[Saved data entries]
- - - -
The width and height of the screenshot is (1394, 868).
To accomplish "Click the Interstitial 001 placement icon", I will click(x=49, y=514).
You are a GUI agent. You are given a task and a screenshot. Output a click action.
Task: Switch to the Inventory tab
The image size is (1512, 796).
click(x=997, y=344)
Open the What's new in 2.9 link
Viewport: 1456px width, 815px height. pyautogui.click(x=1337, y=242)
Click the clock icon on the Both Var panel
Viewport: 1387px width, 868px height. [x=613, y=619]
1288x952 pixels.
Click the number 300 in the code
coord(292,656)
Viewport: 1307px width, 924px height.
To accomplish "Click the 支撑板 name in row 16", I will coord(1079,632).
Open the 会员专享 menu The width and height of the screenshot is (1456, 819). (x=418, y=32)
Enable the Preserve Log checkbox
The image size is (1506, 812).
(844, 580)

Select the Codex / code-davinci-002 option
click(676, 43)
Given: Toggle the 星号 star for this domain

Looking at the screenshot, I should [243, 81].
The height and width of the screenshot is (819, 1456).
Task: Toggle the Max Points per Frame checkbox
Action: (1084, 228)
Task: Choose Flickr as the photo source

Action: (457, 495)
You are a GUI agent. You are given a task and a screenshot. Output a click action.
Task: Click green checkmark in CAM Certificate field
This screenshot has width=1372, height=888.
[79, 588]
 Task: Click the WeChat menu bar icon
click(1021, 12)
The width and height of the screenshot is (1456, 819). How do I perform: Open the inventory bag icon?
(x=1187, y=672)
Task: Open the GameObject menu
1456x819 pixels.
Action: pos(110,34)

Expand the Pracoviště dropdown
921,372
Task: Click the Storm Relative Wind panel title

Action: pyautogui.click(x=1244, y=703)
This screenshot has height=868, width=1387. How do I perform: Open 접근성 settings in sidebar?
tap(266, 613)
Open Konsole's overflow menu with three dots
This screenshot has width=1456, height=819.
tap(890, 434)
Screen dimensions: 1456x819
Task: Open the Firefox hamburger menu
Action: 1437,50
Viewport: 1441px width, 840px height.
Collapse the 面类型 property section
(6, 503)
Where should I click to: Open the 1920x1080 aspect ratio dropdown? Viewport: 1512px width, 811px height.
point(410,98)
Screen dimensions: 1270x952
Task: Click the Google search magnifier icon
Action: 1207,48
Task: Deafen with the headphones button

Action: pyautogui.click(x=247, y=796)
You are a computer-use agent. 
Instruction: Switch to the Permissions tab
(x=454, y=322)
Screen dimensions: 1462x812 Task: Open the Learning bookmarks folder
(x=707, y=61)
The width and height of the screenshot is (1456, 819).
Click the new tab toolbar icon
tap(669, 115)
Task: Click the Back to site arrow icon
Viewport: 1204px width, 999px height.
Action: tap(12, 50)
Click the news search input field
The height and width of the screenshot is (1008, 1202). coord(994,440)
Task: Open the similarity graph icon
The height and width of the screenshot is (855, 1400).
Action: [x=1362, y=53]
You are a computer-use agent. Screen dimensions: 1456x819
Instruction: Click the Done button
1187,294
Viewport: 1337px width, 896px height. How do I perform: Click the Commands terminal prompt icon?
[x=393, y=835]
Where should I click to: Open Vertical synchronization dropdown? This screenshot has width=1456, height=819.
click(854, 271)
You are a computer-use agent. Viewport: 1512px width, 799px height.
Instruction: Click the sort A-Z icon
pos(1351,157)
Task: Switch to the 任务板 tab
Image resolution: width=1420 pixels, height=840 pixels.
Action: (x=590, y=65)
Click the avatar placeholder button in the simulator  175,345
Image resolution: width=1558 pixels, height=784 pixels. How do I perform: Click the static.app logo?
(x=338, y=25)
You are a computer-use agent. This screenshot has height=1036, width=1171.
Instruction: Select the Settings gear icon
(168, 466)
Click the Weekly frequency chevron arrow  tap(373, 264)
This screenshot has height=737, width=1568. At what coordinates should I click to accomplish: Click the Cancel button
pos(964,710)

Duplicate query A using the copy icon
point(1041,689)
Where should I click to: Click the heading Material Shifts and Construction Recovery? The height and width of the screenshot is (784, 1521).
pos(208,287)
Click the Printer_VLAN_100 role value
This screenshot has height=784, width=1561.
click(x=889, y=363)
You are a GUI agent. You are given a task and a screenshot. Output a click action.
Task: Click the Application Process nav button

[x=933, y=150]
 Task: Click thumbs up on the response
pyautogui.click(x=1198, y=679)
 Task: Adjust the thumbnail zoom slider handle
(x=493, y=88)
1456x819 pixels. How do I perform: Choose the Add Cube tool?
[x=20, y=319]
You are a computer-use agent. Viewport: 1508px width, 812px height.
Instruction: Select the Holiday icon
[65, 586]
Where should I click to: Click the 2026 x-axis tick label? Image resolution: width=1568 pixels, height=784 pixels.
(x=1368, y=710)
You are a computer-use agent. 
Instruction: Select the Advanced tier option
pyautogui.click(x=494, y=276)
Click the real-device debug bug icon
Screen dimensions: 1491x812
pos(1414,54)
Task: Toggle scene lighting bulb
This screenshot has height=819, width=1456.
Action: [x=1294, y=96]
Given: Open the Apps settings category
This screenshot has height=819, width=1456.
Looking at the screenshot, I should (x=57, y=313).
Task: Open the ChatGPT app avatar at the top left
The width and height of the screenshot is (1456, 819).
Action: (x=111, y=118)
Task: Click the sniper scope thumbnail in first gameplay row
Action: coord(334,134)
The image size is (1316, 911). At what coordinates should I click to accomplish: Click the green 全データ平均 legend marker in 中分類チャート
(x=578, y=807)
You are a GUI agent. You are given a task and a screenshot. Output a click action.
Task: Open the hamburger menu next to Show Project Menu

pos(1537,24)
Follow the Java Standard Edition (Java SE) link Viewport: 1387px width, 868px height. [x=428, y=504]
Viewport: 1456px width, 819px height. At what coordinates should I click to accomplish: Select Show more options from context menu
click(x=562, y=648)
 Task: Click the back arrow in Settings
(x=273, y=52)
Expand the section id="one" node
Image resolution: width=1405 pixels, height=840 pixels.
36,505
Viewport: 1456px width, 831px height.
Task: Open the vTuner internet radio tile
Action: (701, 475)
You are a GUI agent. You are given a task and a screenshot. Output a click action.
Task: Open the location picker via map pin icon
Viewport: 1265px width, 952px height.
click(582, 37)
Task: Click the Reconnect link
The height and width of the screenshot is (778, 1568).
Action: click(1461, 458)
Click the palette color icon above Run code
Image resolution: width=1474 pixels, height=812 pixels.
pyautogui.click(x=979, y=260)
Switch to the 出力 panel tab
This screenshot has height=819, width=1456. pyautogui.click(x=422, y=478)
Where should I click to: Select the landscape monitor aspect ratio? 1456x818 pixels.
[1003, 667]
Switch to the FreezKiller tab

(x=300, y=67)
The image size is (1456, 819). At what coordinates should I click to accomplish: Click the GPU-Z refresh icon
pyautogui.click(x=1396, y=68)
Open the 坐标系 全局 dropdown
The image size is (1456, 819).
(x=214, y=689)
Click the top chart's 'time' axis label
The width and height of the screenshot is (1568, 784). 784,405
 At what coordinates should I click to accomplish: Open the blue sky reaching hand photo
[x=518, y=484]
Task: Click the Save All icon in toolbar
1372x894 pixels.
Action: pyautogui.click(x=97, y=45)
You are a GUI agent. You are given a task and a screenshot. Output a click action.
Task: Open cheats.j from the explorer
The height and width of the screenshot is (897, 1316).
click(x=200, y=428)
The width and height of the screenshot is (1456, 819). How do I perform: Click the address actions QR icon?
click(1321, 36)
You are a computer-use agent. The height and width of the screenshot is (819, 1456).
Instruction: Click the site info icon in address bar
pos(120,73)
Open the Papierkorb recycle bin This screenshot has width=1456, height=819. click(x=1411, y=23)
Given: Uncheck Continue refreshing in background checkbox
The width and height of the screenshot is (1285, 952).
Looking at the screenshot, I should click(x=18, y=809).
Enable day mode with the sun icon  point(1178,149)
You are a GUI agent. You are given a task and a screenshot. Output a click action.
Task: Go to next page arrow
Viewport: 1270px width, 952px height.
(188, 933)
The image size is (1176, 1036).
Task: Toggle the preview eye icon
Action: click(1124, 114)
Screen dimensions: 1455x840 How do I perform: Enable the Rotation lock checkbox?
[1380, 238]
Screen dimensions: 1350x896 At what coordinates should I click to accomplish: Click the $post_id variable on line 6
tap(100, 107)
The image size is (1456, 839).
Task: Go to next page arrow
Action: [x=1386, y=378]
- - - -
◆ THE PROBLEM: Once you have checked the entries above, say how many lines include the word "avatar", and nothing beyond the number.

◆ SOLUTION TO THIS PROBLEM: 2